[A method for determination of Neisseria meningitidis serogroup A, B, C and W by real-time PCR].

AIM: Development and testing of a real-time PCR method for detection of Neisseria meningitiis serogroup A, B, C and W DNA. MATERIALS AND METHODS: Reference strains and 187 samples of cerebrospinal fluid (CSF) from meningocci meningitis patients were used in the study. Multiplex PCR was carried out in an instrument with 5 channels of fluorescent detection: RESULTS: Analysis of specific serogroup loci of the genome and design of oligonucleotides for the detection of DNA of all the capsule meningococci and 4 serogroups in particular was carried out. PCR conditions were optimized; specificity was shown and analytical sensitivity was evaluated using reference strains.
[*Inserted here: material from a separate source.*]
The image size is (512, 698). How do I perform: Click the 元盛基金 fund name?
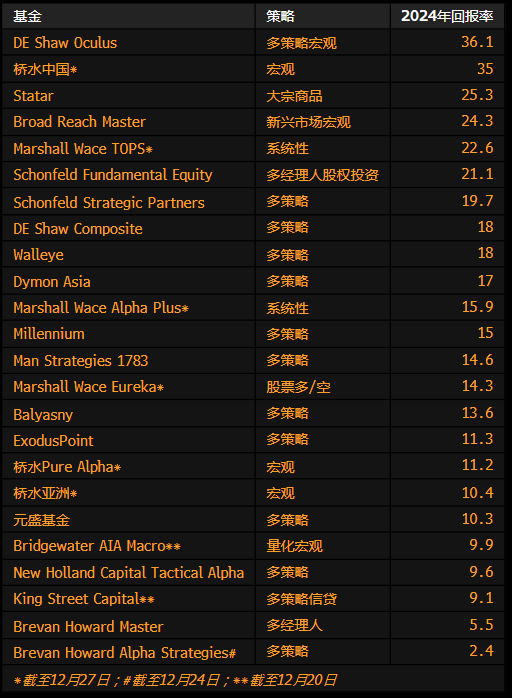[41, 520]

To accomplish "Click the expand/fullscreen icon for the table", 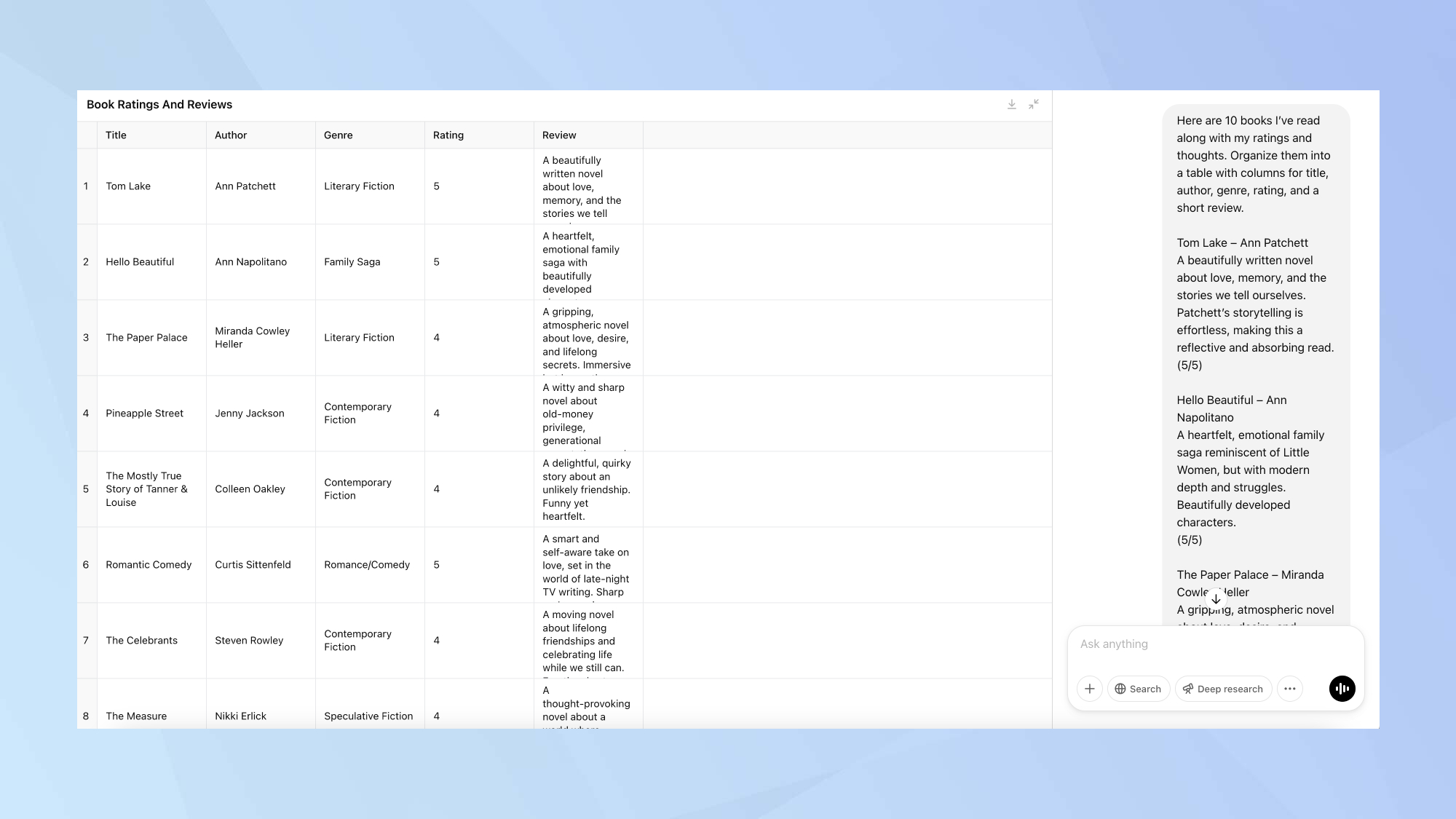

DNA of the following serogroups was detected during study of clinical CSF samples: A--in 103 samples (55%), B--in 45 (24%), C--in 30 (16%), W--in 5 (3%). Only DNA of meningococci capstle gene ctrA was found in 4 samples; presumably, they contained DNA of other serogroups. Multilocus sequence-typing and detection of antigenic determinants of PorA and FetA genes for 27 DNA samples of group A menincococci as well as DNA of 5 group W meningococci and 4 ungroupable was carried out. CONCLUSION: The method proposed allows to carry out serogrouping of no less than 95% of strains or DNA samples isolated from CSF of meningococci infection patients. Combined with other recommended non-cultural methods of genotyping, it may be useful for complex characteristics of pathogenic meningococci.